# Lee & Zhang (2006) — Q-learning incremental para trading
MDP de retornos discretizados y posición. Epsilon-greedy. Recompensa = Δwealth - costos.


In [None]:

import numpy as np
import matplotlib.pyplot as plt
rng = np.random.default_rng(6)


In [None]:

def synthetic_returns(n=4000, ar=0.04, sigma=0.012, seed=6):
    rng = np.random.default_rng(seed)
    r = np.zeros(n)
    for t in range(1,n):
        r[t] = ar*r[t-1] + rng.normal(0, sigma)
    return r

r = synthetic_returns()
bins = np.quantile(r, [0.2,0.4,0.6,0.8])
def disc_ret(x): return int(np.digitize(x, bins))

A = [-1,0,1]
gamma = 0.99; alpha = 0.2; eps = 0.1; cost = 0.0002

# Q[(b, pos, a)] -> value
Q = {}

def getQ(b, pos, a): return Q.get((b,pos,a), 0.0)
def setQ(b, pos, a, val): Q[(b,pos,a)] = val


In [None]:

def step(pos, a, ret):
    pnl = a*ret - (0.0002 if a!=pos else 0.0)
    pos_next = a
    return pos_next, pnl

pos = 0; wealth = [1.0]
for ep in range(6):
    pos = 0
    for t in range(1,len(r)-1):
        b = disc_ret(r[t-1])
        # epsilon-greedy
        if rng.random() < eps:
            a = rng.choice(A)

════════════════

Tareas:
a) ¿Cómo se traduce al inglés la frase «MDP de retornos discretizados y posición.» del cuaderno sobre Q-learning?
b) Extrae del cuaderno sobre Q-learning el fragmento comprendido entre "pos = 0; wealth" y "a = rng.choice(A)", ambos incluidos.
c) Continúa el cuaderno sobre Q-learning a partir del punto en que se detiene.

Extracto de datos:
════════════════

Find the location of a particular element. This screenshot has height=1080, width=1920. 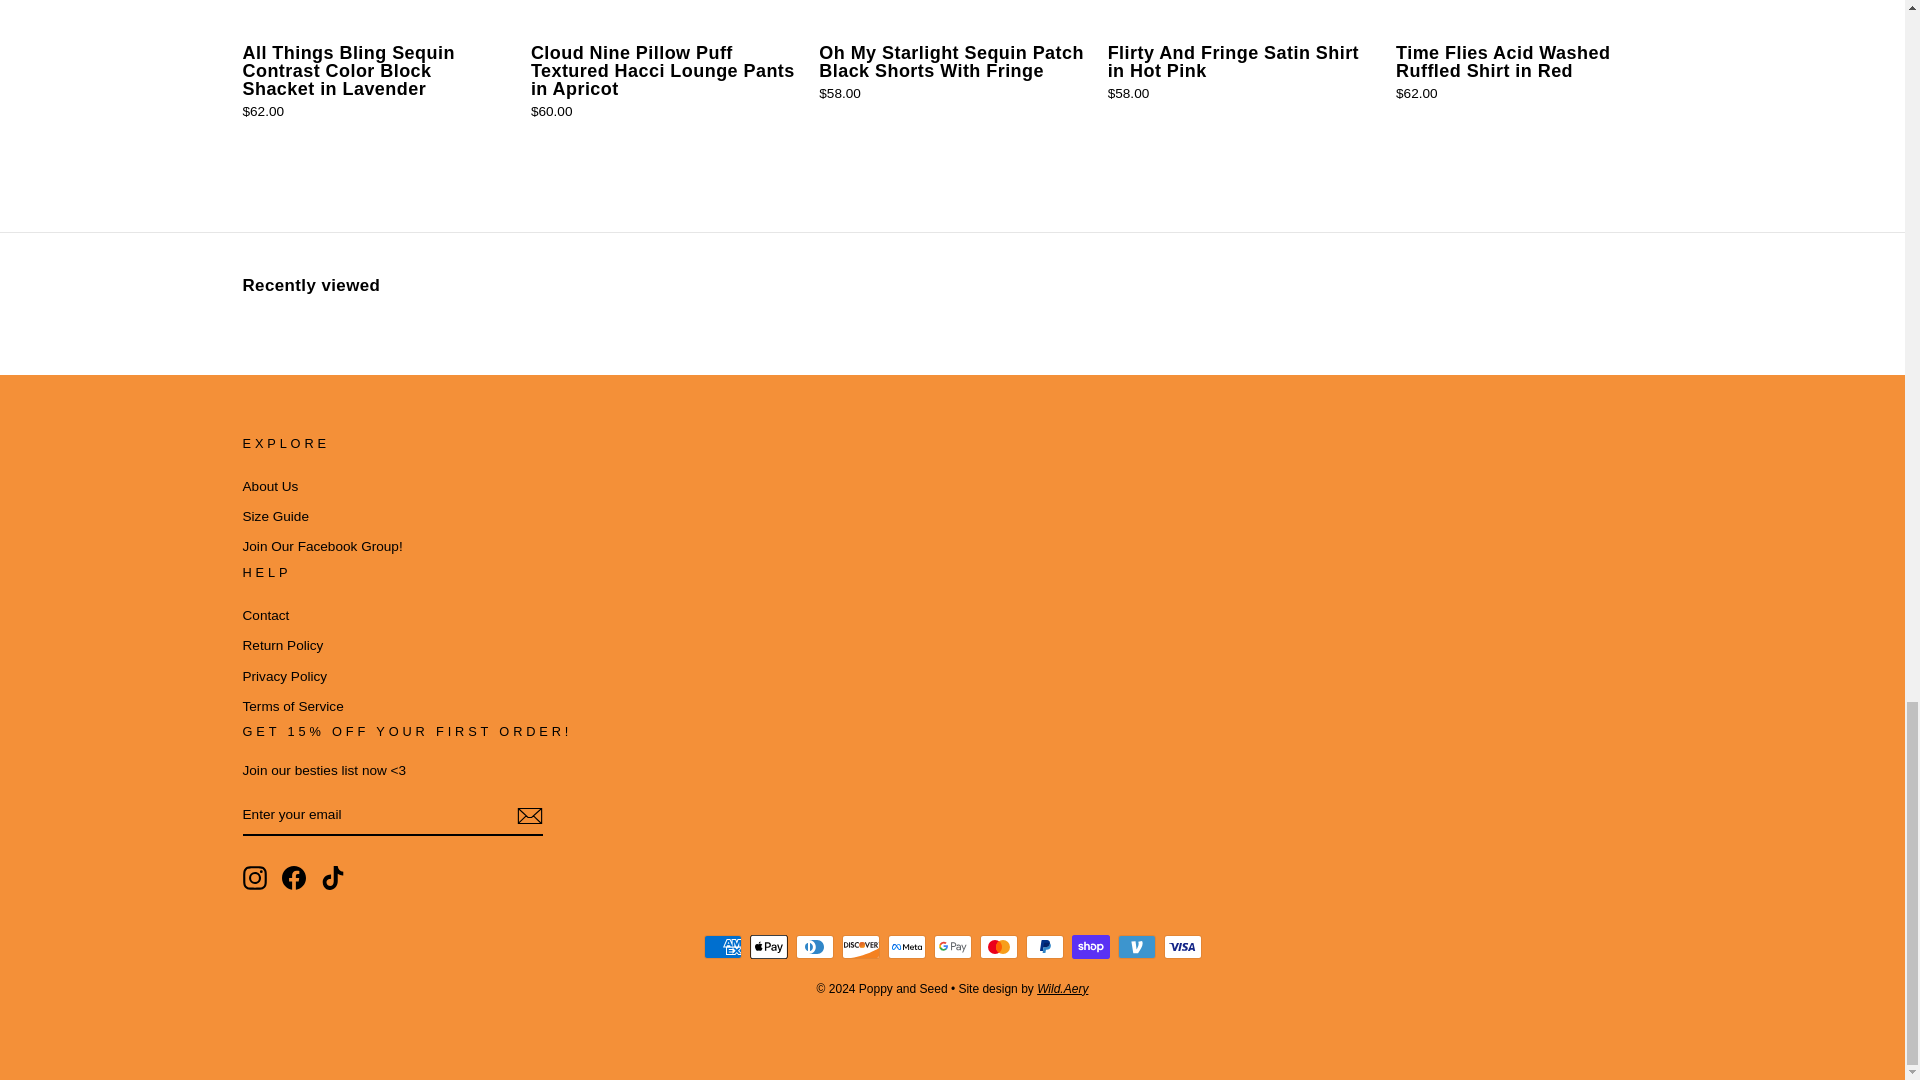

════════════════

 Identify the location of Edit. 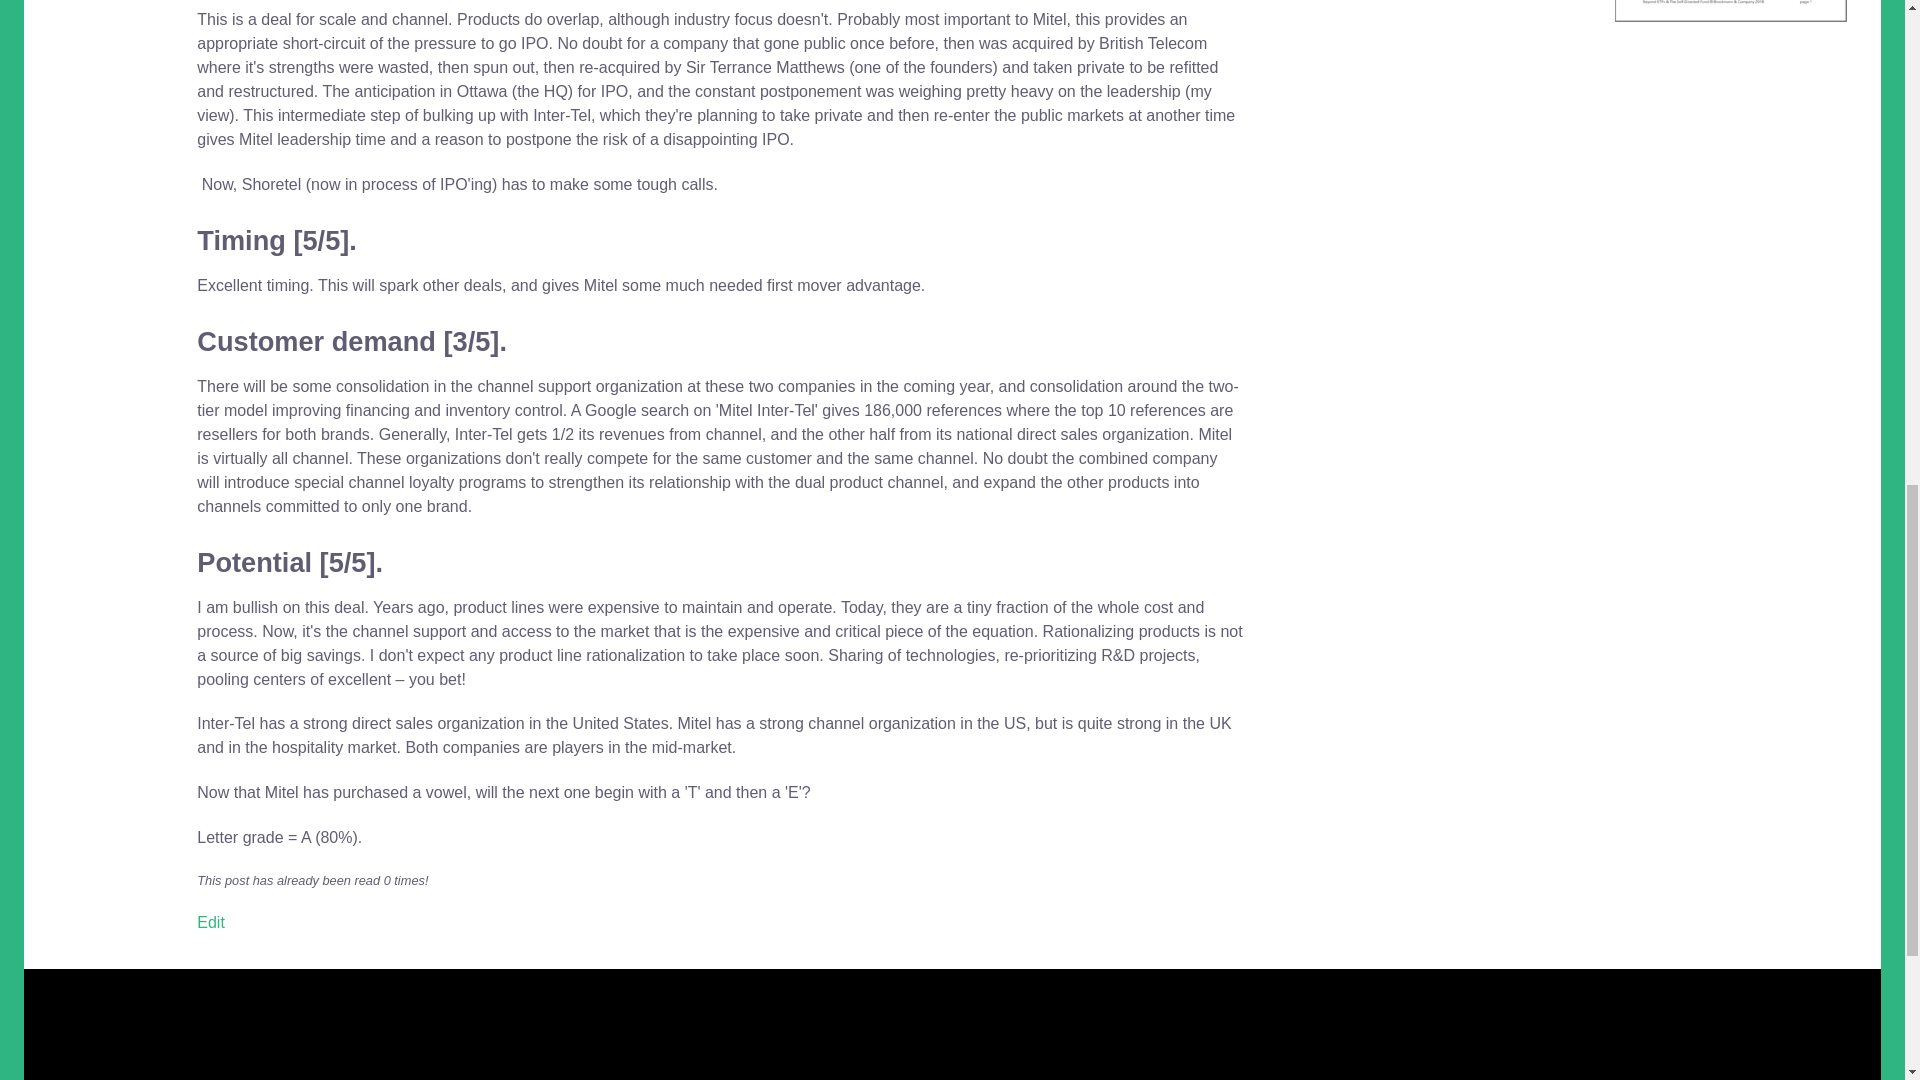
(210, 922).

════════════════

Respuestas:
a) MDP of discretized returns and position.

b)
pos = 0; wealth = [1.0]
for ep in range(6):
    pos = 0
    for t in range(1,len(r)-1):
        b = disc_ret(r[t-1])
        # epsilon-greedy
        if rng.random() < eps:
            a = rng.choice(A)

c)
        else:
            qs = [getQ(b,pos,a) for a in A]
            a = A[int(np.argmax(qs))]
        pos_next, rew = step(pos, a, r[t])
        b_next = disc_ret(r[t])
        # TD target
        q_next = max(getQ(b_next,pos_next,ap) for ap in A)
        td = rew + gamma*q_next - getQ(b,pos,a)
        setQ(b,pos,a, getQ(b,pos,a) + alpha*td)
        pos = pos_next

# Backtest greedy
pos = 0; wealth = [1.0]
for t in range(1,len(r)):
    b = disc_ret(r[t-1])
    qs = [getQ(b,pos,a) for a in A]
    a = A[int(np.argmax(qs))]
    pnl = a*r[t] - (0.0002 if a!=pos else 0.0)
    wealth.append(wealth[-1]*(1+pnl))
    pos = a

plt.figure(); plt.plot(wealth); plt.title('Wealth (Q-learning greedy)'); plt.show()